Entries on target coordinates:
+++

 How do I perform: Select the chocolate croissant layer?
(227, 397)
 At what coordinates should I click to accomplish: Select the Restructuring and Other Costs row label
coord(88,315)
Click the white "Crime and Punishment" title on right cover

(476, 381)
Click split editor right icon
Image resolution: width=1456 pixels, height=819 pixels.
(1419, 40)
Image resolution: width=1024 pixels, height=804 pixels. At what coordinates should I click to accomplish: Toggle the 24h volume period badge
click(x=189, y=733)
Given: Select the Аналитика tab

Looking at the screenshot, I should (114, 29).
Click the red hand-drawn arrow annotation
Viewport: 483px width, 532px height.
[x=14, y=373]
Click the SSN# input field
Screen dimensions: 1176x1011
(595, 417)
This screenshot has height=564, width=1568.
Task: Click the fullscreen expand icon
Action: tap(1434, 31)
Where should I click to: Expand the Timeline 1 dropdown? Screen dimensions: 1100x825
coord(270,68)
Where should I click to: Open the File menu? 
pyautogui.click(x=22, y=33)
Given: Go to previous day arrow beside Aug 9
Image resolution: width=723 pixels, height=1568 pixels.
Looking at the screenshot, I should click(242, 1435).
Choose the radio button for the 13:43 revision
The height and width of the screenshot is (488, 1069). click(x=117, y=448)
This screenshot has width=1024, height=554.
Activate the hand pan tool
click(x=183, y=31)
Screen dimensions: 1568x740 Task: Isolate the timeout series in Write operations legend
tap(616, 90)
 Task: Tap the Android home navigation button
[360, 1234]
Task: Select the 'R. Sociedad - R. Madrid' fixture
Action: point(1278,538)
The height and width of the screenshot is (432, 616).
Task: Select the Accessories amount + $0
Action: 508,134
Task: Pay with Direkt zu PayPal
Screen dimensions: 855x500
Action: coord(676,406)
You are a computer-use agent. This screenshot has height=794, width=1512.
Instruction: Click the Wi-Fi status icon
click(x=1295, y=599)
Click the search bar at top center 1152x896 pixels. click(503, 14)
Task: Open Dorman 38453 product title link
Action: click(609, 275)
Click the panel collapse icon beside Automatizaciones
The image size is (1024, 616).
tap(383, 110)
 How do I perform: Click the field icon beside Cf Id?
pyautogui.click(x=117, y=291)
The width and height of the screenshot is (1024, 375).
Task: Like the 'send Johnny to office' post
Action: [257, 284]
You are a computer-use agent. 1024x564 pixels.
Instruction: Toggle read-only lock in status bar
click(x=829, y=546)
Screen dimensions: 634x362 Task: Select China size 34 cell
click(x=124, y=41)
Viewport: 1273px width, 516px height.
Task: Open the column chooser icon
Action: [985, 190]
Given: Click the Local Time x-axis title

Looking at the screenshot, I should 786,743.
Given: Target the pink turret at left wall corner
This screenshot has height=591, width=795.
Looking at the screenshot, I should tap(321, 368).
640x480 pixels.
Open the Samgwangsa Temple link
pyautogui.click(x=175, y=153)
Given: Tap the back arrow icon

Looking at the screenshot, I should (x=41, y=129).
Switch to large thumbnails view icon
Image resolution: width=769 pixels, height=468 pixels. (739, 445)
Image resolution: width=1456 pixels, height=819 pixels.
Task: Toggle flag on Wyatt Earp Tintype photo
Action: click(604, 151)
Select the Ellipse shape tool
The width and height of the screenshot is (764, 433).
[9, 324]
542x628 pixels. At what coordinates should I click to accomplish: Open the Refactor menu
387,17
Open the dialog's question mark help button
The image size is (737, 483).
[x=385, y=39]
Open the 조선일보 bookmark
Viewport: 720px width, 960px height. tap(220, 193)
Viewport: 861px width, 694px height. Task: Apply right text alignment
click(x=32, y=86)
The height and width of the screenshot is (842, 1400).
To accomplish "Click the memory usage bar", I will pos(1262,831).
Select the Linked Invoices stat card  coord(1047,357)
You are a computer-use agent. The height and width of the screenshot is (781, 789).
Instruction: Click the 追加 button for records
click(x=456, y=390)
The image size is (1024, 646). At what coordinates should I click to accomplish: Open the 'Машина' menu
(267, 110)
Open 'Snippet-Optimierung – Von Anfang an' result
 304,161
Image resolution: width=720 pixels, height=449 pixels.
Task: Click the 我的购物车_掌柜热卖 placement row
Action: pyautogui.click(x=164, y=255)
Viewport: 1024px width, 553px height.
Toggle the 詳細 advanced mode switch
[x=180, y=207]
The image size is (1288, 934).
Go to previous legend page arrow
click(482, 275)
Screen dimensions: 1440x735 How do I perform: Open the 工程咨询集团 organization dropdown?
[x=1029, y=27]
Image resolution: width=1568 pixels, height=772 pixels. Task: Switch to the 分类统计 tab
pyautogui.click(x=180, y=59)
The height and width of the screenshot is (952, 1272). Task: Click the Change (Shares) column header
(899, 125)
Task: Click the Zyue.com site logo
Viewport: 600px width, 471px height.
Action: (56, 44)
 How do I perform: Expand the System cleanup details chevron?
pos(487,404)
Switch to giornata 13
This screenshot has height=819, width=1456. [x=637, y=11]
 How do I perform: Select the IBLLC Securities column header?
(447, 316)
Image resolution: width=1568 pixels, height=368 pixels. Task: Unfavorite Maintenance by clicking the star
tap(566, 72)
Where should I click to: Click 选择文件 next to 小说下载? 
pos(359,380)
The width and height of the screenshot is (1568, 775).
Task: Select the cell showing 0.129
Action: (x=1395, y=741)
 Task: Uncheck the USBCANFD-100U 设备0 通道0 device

+++

» Aim of the task: Rewrite the material with every "Screen dimensions" swapped for "Display size", leaving everything else untouched.

» Solved problem:
 How do I perform: Select the chocolate croissant layer?
(227, 397)
 At what coordinates should I click to accomplish: Select the Restructuring and Other Costs row label
coord(88,315)
Click the white "Crime and Punishment" title on right cover

(476, 381)
Click split editor right icon
Image resolution: width=1456 pixels, height=819 pixels.
(1419, 40)
Image resolution: width=1024 pixels, height=804 pixels. At what coordinates should I click to accomplish: Toggle the 24h volume period badge
click(x=189, y=733)
Given: Select the Аналитика tab

Looking at the screenshot, I should (114, 29).
Click the red hand-drawn arrow annotation
Viewport: 483px width, 532px height.
[x=14, y=373]
Click the SSN# input field
Display size: 1176x1011
(595, 417)
This screenshot has height=564, width=1568.
Task: Click the fullscreen expand icon
Action: tap(1434, 31)
Where should I click to: Expand the Timeline 1 dropdown? Display size: 1100x825
coord(270,68)
Where should I click to: Open the File menu? 
pyautogui.click(x=22, y=33)
Given: Go to previous day arrow beside Aug 9
Image resolution: width=723 pixels, height=1568 pixels.
Looking at the screenshot, I should click(242, 1435).
Choose the radio button for the 13:43 revision
The height and width of the screenshot is (488, 1069). click(x=117, y=448)
This screenshot has width=1024, height=554.
Activate the hand pan tool
click(x=183, y=31)
Display size: 1568x740 Task: Isolate the timeout series in Write operations legend
tap(616, 90)
 Task: Tap the Android home navigation button
[360, 1234]
Task: Select the 'R. Sociedad - R. Madrid' fixture
Action: point(1278,538)
The height and width of the screenshot is (432, 616).
Task: Select the Accessories amount + $0
Action: 508,134
Task: Pay with Direkt zu PayPal
Display size: 855x500
Action: coord(676,406)
You are a computer-use agent. This screenshot has height=794, width=1512.
Instruction: Click the Wi-Fi status icon
click(x=1295, y=599)
Click the search bar at top center 1152x896 pixels. click(503, 14)
Task: Open Dorman 38453 product title link
Action: click(609, 275)
Click the panel collapse icon beside Automatizaciones
The image size is (1024, 616).
tap(383, 110)
 How do I perform: Click the field icon beside Cf Id?
pyautogui.click(x=117, y=291)
The width and height of the screenshot is (1024, 375).
Task: Like the 'send Johnny to office' post
Action: [257, 284]
You are a computer-use agent. 1024x564 pixels.
Instruction: Toggle read-only lock in status bar
click(x=829, y=546)
Display size: 634x362 Task: Select China size 34 cell
click(x=124, y=41)
Viewport: 1273px width, 516px height.
Task: Open the column chooser icon
Action: [985, 190]
Given: Click the Local Time x-axis title

Looking at the screenshot, I should 786,743.
Given: Target the pink turret at left wall corner
This screenshot has height=591, width=795.
Looking at the screenshot, I should tap(321, 368).
640x480 pixels.
Open the Samgwangsa Temple link
pyautogui.click(x=175, y=153)
Given: Tap the back arrow icon

Looking at the screenshot, I should (x=41, y=129).
Switch to large thumbnails view icon
Image resolution: width=769 pixels, height=468 pixels. (739, 445)
Image resolution: width=1456 pixels, height=819 pixels.
Task: Toggle flag on Wyatt Earp Tintype photo
Action: click(604, 151)
Select the Ellipse shape tool
The width and height of the screenshot is (764, 433).
[9, 324]
542x628 pixels. At what coordinates should I click to accomplish: Open the Refactor menu
387,17
Open the dialog's question mark help button
The image size is (737, 483).
[x=385, y=39]
Open the 조선일보 bookmark
Viewport: 720px width, 960px height. tap(220, 193)
Viewport: 861px width, 694px height. Task: Apply right text alignment
click(x=32, y=86)
The height and width of the screenshot is (842, 1400).
To accomplish "Click the memory usage bar", I will pos(1262,831).
Select the Linked Invoices stat card  coord(1047,357)
You are a computer-use agent. The height and width of the screenshot is (781, 789).
Instruction: Click the 追加 button for records
click(x=456, y=390)
The image size is (1024, 646). At what coordinates should I click to accomplish: Open the 'Машина' menu
(267, 110)
Open 'Snippet-Optimierung – Von Anfang an' result
 304,161
Image resolution: width=720 pixels, height=449 pixels.
Task: Click the 我的购物车_掌柜热卖 placement row
Action: pyautogui.click(x=164, y=255)
Viewport: 1024px width, 553px height.
Toggle the 詳細 advanced mode switch
[x=180, y=207]
The image size is (1288, 934).
Go to previous legend page arrow
click(482, 275)
Display size: 1440x735 How do I perform: Open the 工程咨询集团 organization dropdown?
[x=1029, y=27]
Image resolution: width=1568 pixels, height=772 pixels. Task: Switch to the 分类统计 tab
pyautogui.click(x=180, y=59)
The height and width of the screenshot is (952, 1272). Task: Click the Change (Shares) column header
(899, 125)
Task: Click the Zyue.com site logo
Viewport: 600px width, 471px height.
Action: (56, 44)
 How do I perform: Expand the System cleanup details chevron?
pos(487,404)
Switch to giornata 13
This screenshot has height=819, width=1456. [x=637, y=11]
 How do I perform: Select the IBLLC Securities column header?
(447, 316)
Image resolution: width=1568 pixels, height=368 pixels. Task: Unfavorite Maintenance by clicking the star
tap(566, 72)
Where should I click to: Click 选择文件 next to 小说下载? 
pos(359,380)
The width and height of the screenshot is (1568, 775).
Task: Select the cell showing 0.129
Action: (x=1395, y=741)
 Task: Uncheck the USBCANFD-100U 设备0 通道0 device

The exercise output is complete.